The combination of more ISR and sensors being thrown into the environment has simply overwhelmed the department. PED has been an afterthought in acquisition cycles, Shanahan said, as they've gone after platforms and sensors. PED has not been built into these programs of record — the PED done now is archaic, it's industrial-age PED, he asserted.
Shanahan highlighted the problem with an example from the former undersecretary for acquisition, technology and logistics' visit to Baghdad, Iraq. Frank Kendall observed video from a tactical UAV there and asked who was performing its PED. The answer was no one was, Shanahan said, adding politely that Kendall was not too happy about that.
This has led to renewed efforts within the department to get at the PED shortfall. Describing industry as light-years ahead of DoD on this front, Shanahan outlined a coordinated approach to surveying a vast array of sectors from industry to the research labs within DoD to Silicon Valley. While they've discovered a lot of one-off projects and ideas, they are not focused on the war-fighter requirements.
"We are going to bring a coordinated effort to this and go after a specific war-fighter requirement and do it in calendar year '17," Shanahan said. "We're putting a timeline to this, otherwise, you get a great PowerPoint slide and move onto something else."
The goals, under a working title of the "Go Big Project," are to immediately inject industry's best technologies in artificial intelligence and deep learning. DoD can take care of the "processing" and "dissemination" portion of PED, Shanahan said. It's the "E" in "exploitation" — it's the analyst's time of looking at a video for 12 hours a day to see if the white pickup truck left or entered the compound — that the department needs help with. A machine can watch for the pickup truck, he said.
This does not mean getting rid of analysts, he said, but rather getting analysts onto analytical duties, or think about problems that are presented rather than watching full-motion video.
He considered four factors as critical:
- Data labeling: teaching the computer to recognize objects.
- Neural nets: the algorithms behind deep learning.
- Compute, which requires graphics processing unit technology.
- Graphical user interface and analytics: the interface to display and manipulate data.
The DoD wants to get these initiatives into programs of record with Special Operations Command, the National Geospatial-Intelligence Agency and the Distributed Common Ground System across all the services that employ it as well as the tactical unmanned aerial systems. "Those are feasible objectives," he said.
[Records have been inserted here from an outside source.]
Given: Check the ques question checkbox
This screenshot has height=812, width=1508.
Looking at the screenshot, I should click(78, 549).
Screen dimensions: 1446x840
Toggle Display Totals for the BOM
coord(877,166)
"I have come to the conclusion that the first and the second offset did not begin with intelligence, but intelligence was central to the success of both of those because we had to know how the adversary reacted to the things we were doing," Shanahan said. The first offset was aimed at offsetting the Soviet Union’s advancements with tactical nuclear weapons deployed to Europe and the second offset saw the rise of GPS and precision munitions.
During these previous offsets, analysts and planners needed to know Soviet strengths and weaknesses so offsets could be built around those factors, Shanahan said.
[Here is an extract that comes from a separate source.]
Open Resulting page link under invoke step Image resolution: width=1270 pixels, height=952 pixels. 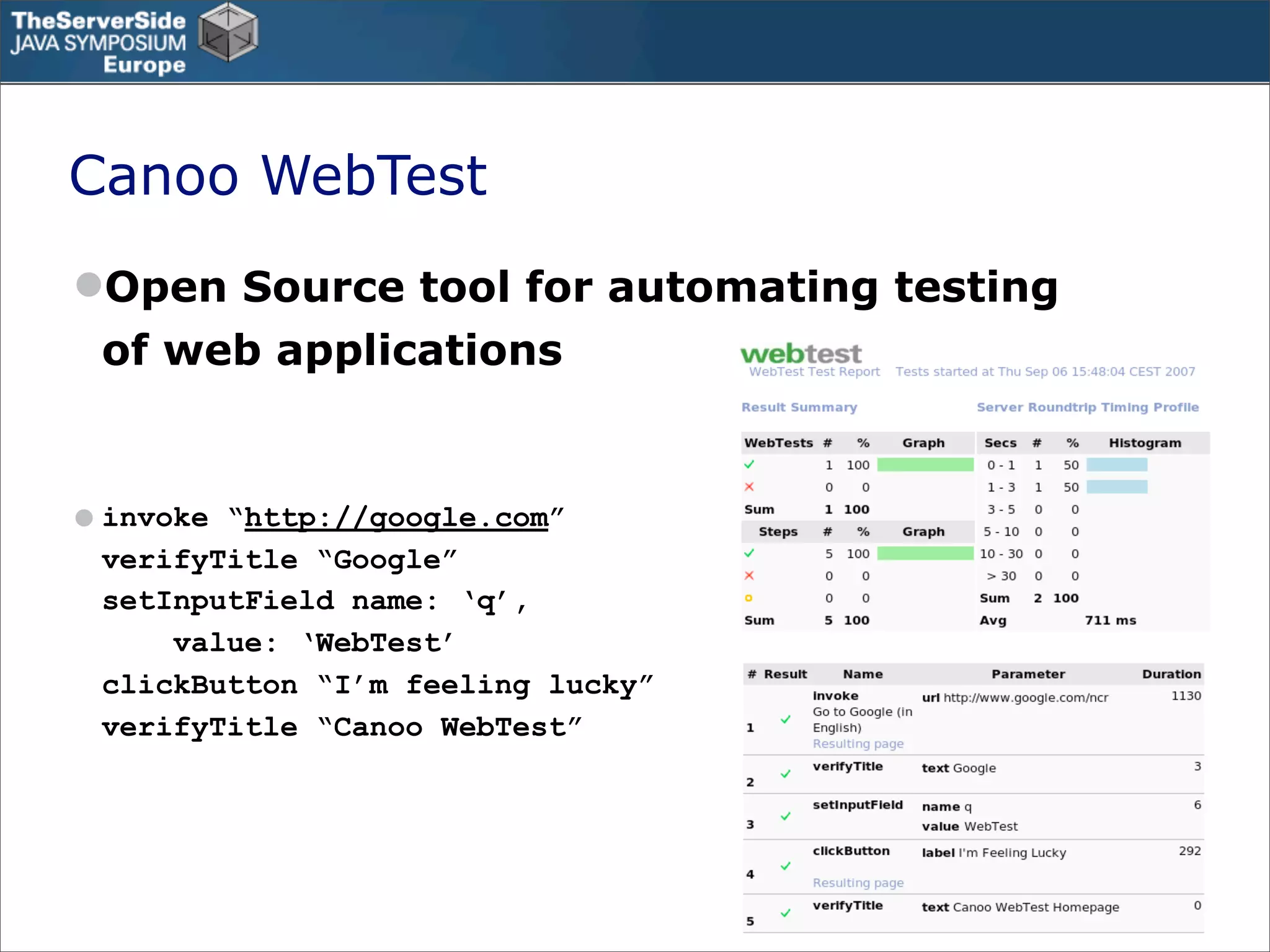click(x=858, y=744)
The third offset seeks to pair human and machine to offset adversarial gains over the last decade and a half.
Now in the world of the third offset, the military is not just counting tanks, airplanes and ballistic missiles in an adversary's territory, Shanahan said. Today there is even more, causing an overflow of data — everything from publicly available data to open-source intelligence to the most sensitive classified material. With all of that coming in, Shanahan wondered how the DoD can deal with the flow and utilize the intel.
The department is behind the idea of analytics, he said, and personnel are working hard on it. But he said he doesn’t want one-offs, he wants a coordinated effort.